■ **The request**: Pull out every line below that contains the string "icon". Case counts.

■ **Information shown**:
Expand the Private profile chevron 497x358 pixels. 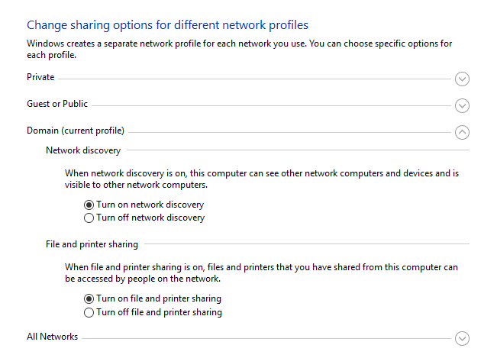[x=461, y=79]
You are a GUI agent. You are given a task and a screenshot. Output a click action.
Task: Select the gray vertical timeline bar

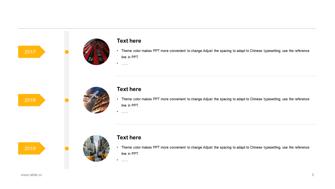(x=67, y=100)
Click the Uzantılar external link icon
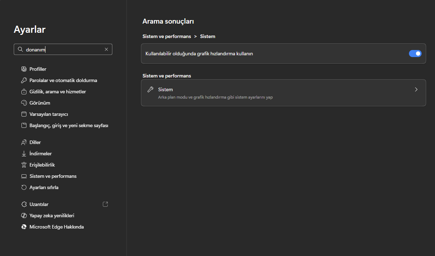 point(105,204)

■ **Answer to this problem**:
Click the Uzantılar external link icon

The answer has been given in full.